# WHAT TO WORK ON:
List every person named in the excerpt below on the commemoration of Gibbon's history.

### EXCERPT PROVIDED

Fact or fiction? Someone may know. But at a time when “junketing” by our politicians is much in the news, and the new Ethics Code has refused to put serious restrictions on it, the present volume comes as a reminder that there are foundations as well as government agencies that deserve the order of the Golden Fleece. In his preface to the issue of Daedalus (Summer 1976) in which these papers first appeared, the chief editor and organizer, Stephen R. Graubard, acknowledged generous grants from four foundations, thanks to which the colloquium was held in Rome, “the only possible city…. Any other would have been wrong.” This volume, like the issue of Daedalus, contains no record of the “animated discussions” which, according to Professor Myron Gilmore’s introduction, took place at the sessions. As far as the reader is concerned, the papers might as well have been mailed to an editorial board at Harvard. Would that have been “wrong”?

In any case, there are anniversaries and anniversaries. Almost any occasion can be commemorated when it suits someone to do so. In the Roman Empire that was Gibbon’s subject, the vow, the foundation, and the completion of a public building could provide matter for separate anniversary commemoration.1 The centenary of a great man’s birth or death is a legitimate occasion. Not all important figures are as fortunate as Gibbon in finding affluent sponsorship for their posthumous fame: I do not know of any conference commemorating the bicentenary of the birth (also in 1776) of Barthold Georg Niebuhr, whose important contribution to the development of modern historical scholarship could do with major reevaluation. The centenary commemoration of Gibbon’s death, in 1894, was (as Myron Gilmore reminds us) a memorable event for scholarship in various ways. But what is actually commemorated here is the appearance, in February 1776, of the first volume of the History of the Decline and Fall of the Roman Empire. Perhaps we may expect major commemorative efforts for the bicentenary of the appearance of volumes 2 and 3 (March 1781); of the completion of the work, just before midnight on June 27, 1787—as Gibbon takes care to specify, in a formal companion-piece to the description of the supposed conception of the work on the Capitol; and of the publication of the last three volumes in 1788. By then we shall be well on the way toward the bicentenary of his death.

######
### DATA EXCERPT

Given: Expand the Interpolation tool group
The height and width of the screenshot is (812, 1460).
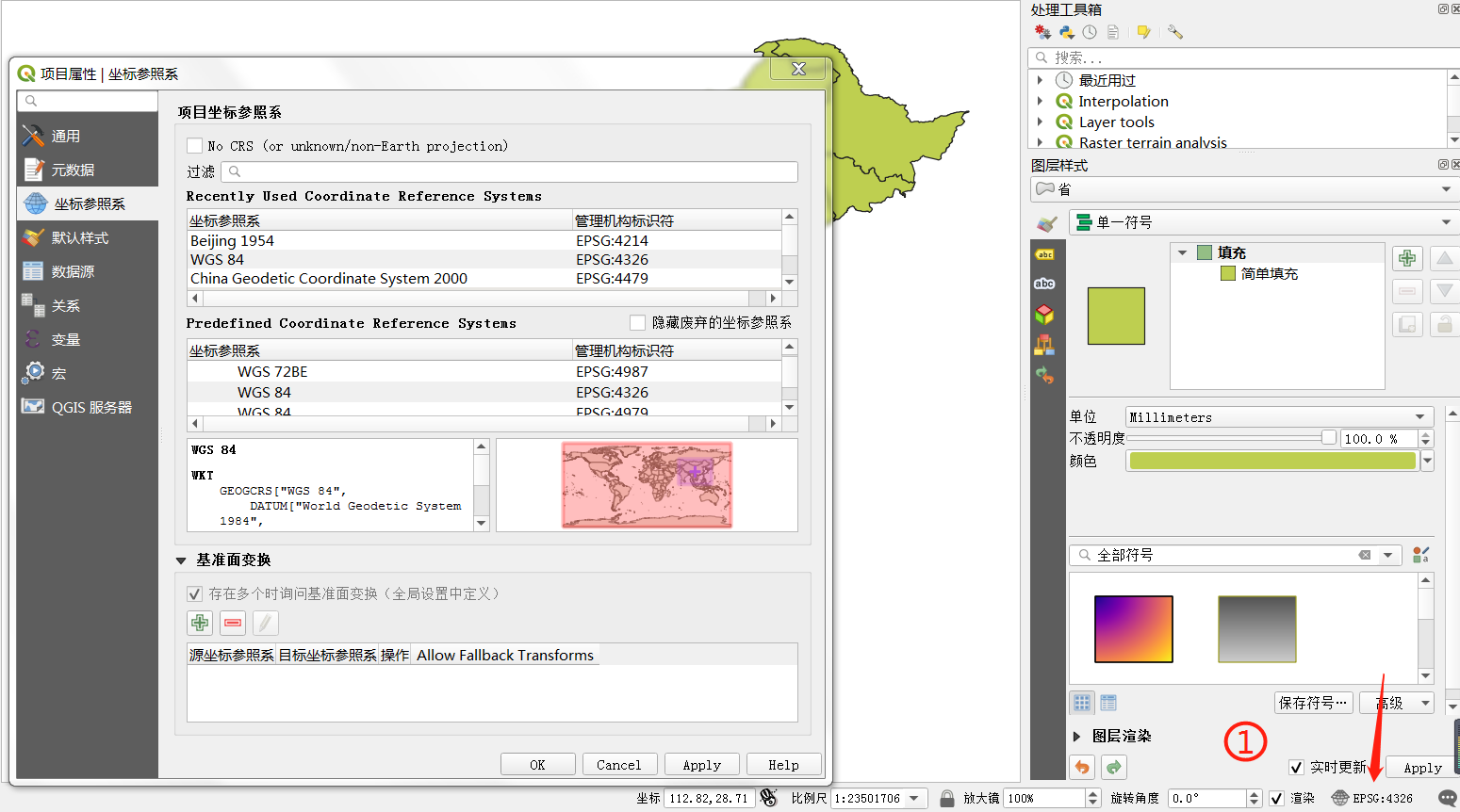Looking at the screenshot, I should [x=1040, y=102].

######

# RESULT BELOW:
- Stephen R. Graubard
- Myron Gilmore
- Gibbon
- Barthold Georg Niebuhr